The push for a company-wide adoption of Federer’s digital workforce transformation was based around a scientific understanding of failing and learning – often found in many pharma-R&D laboratories. Bayer wanted to extend that approach across the business as a whole.

It has fostered “a feeling of experimentation” which is an important factor when trying to label the ingredients of innovation. It has also fostered a change that goes beyond a digital workforce.

“We are a company that makes world class molecules, but maybe that’s not enough anymore…that’s why we have to have a combination of data insights, technology innovation and that cultural shift to facilitate this change.”

And these paradigms don’t have to be fed from CDO to workforce, Federer continues, arguing that a combined top-down and grassroots approach to digital workforce transformation can work even better.

“The grassroots energy of Bayer I’ve experienced has made this digital transformation like pushing on an open door – we’ve had so much momentum because we all realise that this strategy is critical for our innovation.”

It’s not an easy process however, nor one that occurs overnight.

Bayer is a complex organization that has already experienced a large-scale transformation recently: last year, Bayer’s existing companies encompassing healthcare, crop science and materials science changed form as materials was sold, and healthcare and crops brought under one roof.

New Bayer, as Federer explains, works across human, animal and plant health and the organizational remodelling implemented digital workforce strategies with the knowledge that it would provide the groundwork for Bayer in the future.

It was “a very savvy move for the Board and has enabled us to be much more digitally enabled and connected at a quicker rate.”

It certainly presented a suitable opportunity to begin inserting digital architectures into the newly formed Bayer.

The new structures enabled each division to share ideas and networks – “digital colleagues across the functions were better able to collaborate, for example” – so that success could be shared.

Within the new Bayer structure, the digital team focuses on what they call “digital enablers”, the elements that are needed for every team and brand to maximize the potential from digitalization.

In fact, Federer and the Board have a set of “four P’s” that they work on to satisfy themselves and the company that the transformation is hitting its targets.

“People; processes; platforms; and partnerships…”

All factors are assessed and evaluated to make sure the business benefits from each one performing to a certain standard.

Within the life sciences industry, processes are tremendously complicated, requiring huge levels of investment and development to turn a molecule into a product.
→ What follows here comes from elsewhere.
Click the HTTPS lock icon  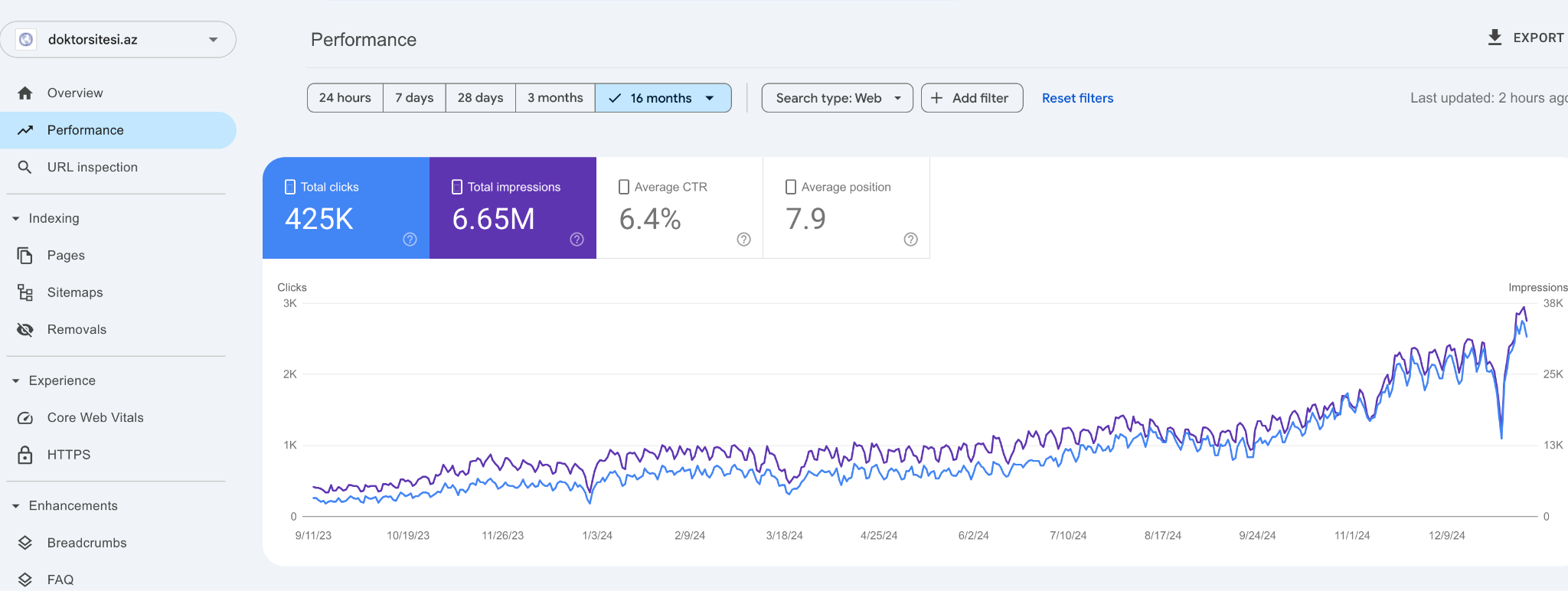point(25,455)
Digitizing that journey can have profound implications for the company’s future.

Similarly, platforms can be diverse in their nature and inefficient and digital transformations “can simplify them greatly.”

Finally, a truly digital company also recognizes that it cannot perform or sustain its operations in today’s climate without help, or partnerships.

“We’re world class at what we do but we now need to partner with digital leaders that can cement our position for the future, so we need to ask ourselves how we manage those relationships and integrate them further into our business.”

Partnerships, platforms, processes, and, above all, people, have been the focus for Federer and the first year of her digital workforce transformation.

It has helped her create short term wins for the multinational that sees her “excited for the year ahead”, but she is still aware that the CDO role is also about driving long term trends and investment “that need to be balanced in order to fulfil the remit of this role completely.”